Iterations and Improvement
One round of 'make a prediction, measure error, adjust weights' improves a model a tiny amount. A model trained for a single round would still be nearly useless. The secret ingredient is repetition — running that loop thousands or even millions of times. This lesson is about how those repetitions are organized, what they look like on a chart, and how to tell whether training is actually working.
Epochs and Batches
Training data is usually too large to process all at once, so it is split into smaller chunks called batches. A batch is a small group of training examples (often 32, 64, or 256 at a time). The model processes one batch, computes the loss, runs gradient descent, and updates its weights. Then it processes the next batch. An epoch is one complete pass through the entire training dataset — all batches processed once. After one epoch, every training example has been seen exactly once. Training usually runs for many epochs. A small image-recognition model might train for 20 epochs. A large language model might train for 1–3 epochs over a dataset so vast that even one pass takes weeks. Why batches instead of processing all data at once? Two reasons: (1) the full dataset often does not fit in memory, and (2) smaller batches provide noisier but more frequent weight updates, which can help escape stuck points in the loss landscape.

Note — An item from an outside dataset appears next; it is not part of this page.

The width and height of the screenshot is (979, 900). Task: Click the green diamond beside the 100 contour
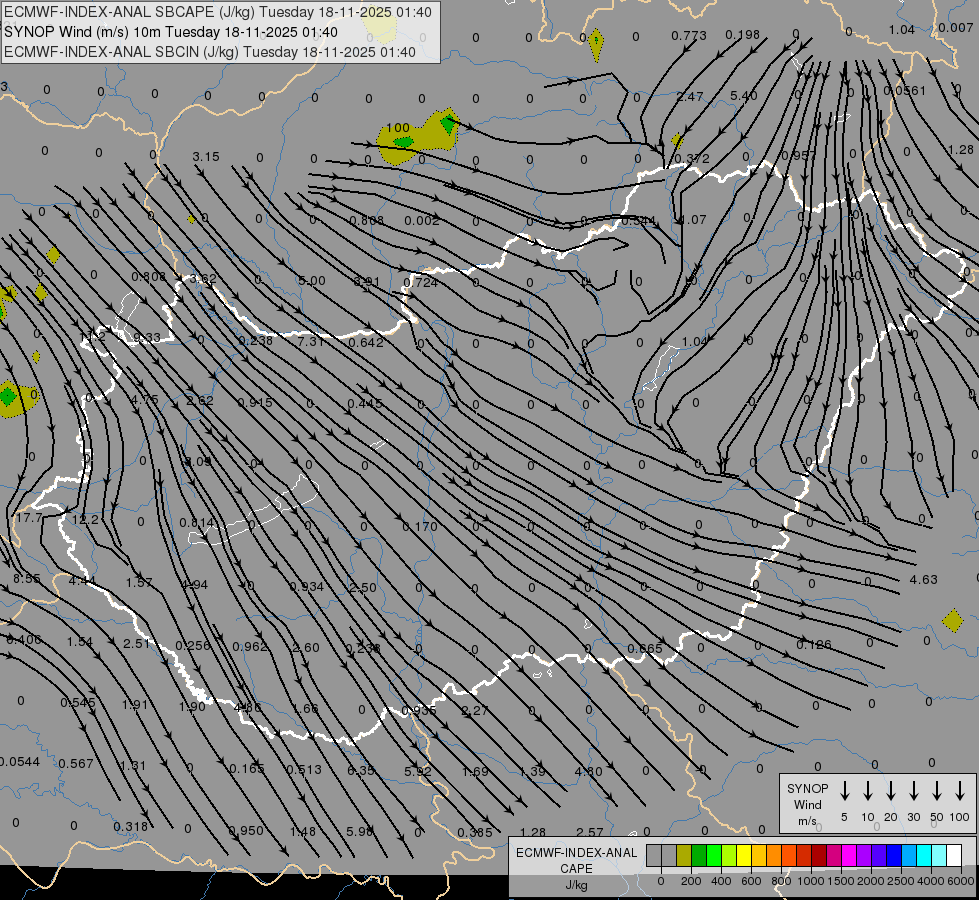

Batch: a small group of examples processed together before one weight update. Iteration: one batch processed = one weight update. Epoch: one full pass through all the training data = many iterations. If you have 1,000 examples and a batch size of 100, one epoch = 10 iterations.
Here is a worked example to make the numbers concrete. Suppose you have 5,000 training photos labeled cat or dog. You set batch size = 50. That means 5000 ÷ 50 = 100 iterations per epoch. If you train for 30 epochs, total iterations = 3,000. Each iteration: the model sees 50 photos, computes loss, and updates all weights once. After 3,000 updates the model has seen real signal from every photo 30 times.
Reading the Loss Curve
As training runs, practitioners plot the training loss after each epoch. This chart is called the loss curve (or learning curve). A healthy loss curve looks like a downward slope that gradually flattens — the model improves quickly at first, then squeezes out smaller gains. If the curve is flat from the start, the learning rate may be too small. If it bounces wildly up and down, the learning rate may be too large. If it drops steeply and then rises back up, the model has started overfitting (more on that in Lesson 6). Most training frameworks (like TensorFlow or PyTorch) print the loss after each epoch automatically. Reading loss curves is one of the most practical skills a machine learning practitioner has.

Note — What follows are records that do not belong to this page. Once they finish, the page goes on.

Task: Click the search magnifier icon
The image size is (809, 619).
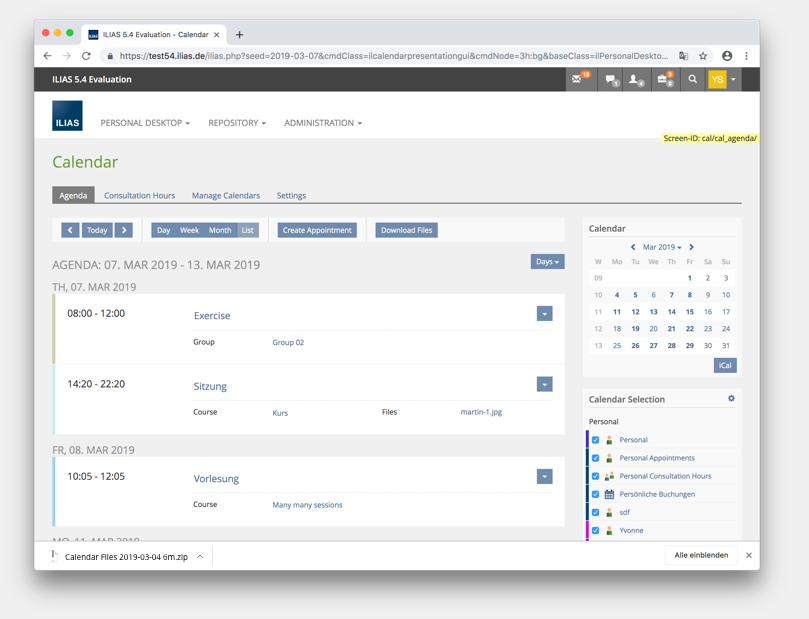Action: (x=692, y=79)
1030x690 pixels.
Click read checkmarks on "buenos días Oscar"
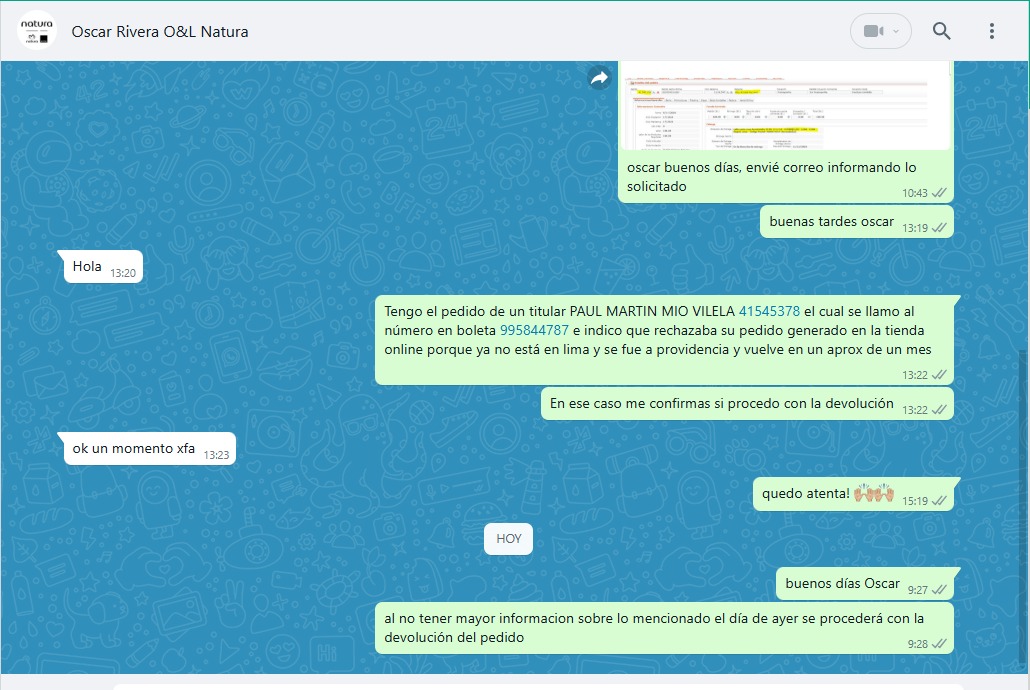click(939, 590)
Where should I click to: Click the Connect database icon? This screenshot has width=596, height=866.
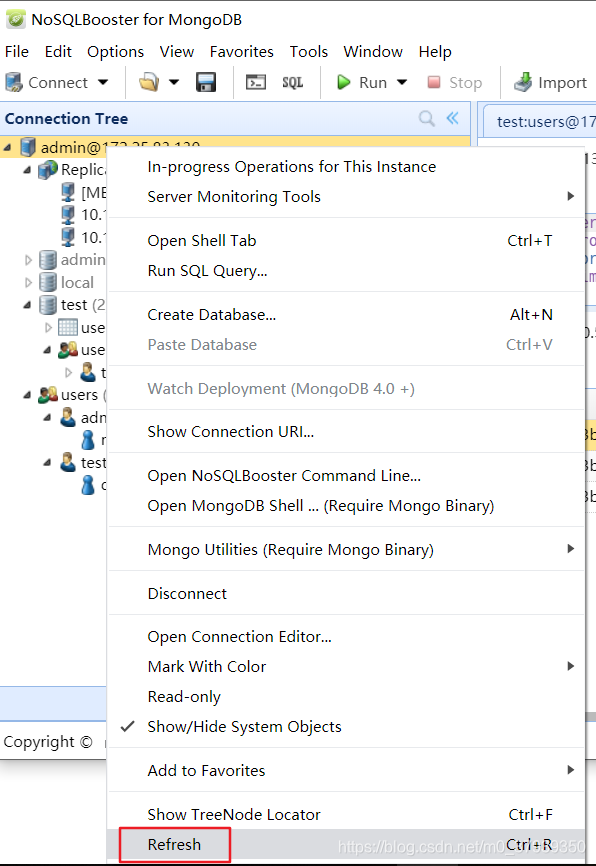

After enough epochs the training loss may keep falling while the model gets worse on new data — it has started memorizing instead of learning. This is overfitting. You will learn to spot and fix it in Lessons 6 and 7.
Prompt Challenge
Write a prompt to ask an AI assistant to explain the loss curve from a training run you describe.
Your prompt should…
- Describe what you want the AI to explain using the word 'loss curve'
- Specify the audience as a middle-school student
- Ask for a concrete example of what a healthy vs. unhealthy loss curve looks like
A dataset has 800 training examples and a batch size of 40. How many iterations (weight updates) happen in one epoch?
A loss curve that drops steeply for 10 epochs then suddenly rises back up is most likely showing what?
Sketch a Loss Curve
- Step 1: On graph paper or a blank page, draw axes: x-axis = Epoch (1–20), y-axis = Loss (start high, e.g., 2.0, and go down to near 0).

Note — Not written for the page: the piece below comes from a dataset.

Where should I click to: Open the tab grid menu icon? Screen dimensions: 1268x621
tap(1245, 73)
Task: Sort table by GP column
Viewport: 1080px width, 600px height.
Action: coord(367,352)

- Step 2: Draw a 'healthy' loss curve — falling quickly at first, then flattening around epoch 10–15.
- Step 3: On the same axes (use a different color or dashed line), draw an 'overfitting' curve — falling until about epoch 10, then slowly rising.
- Step 4: Add a third line for 'too large learning rate' — bouncing up and down wildly.
- Step 5: Label each curve and write one sentence explaining what a practitioner should do if they see each pattern.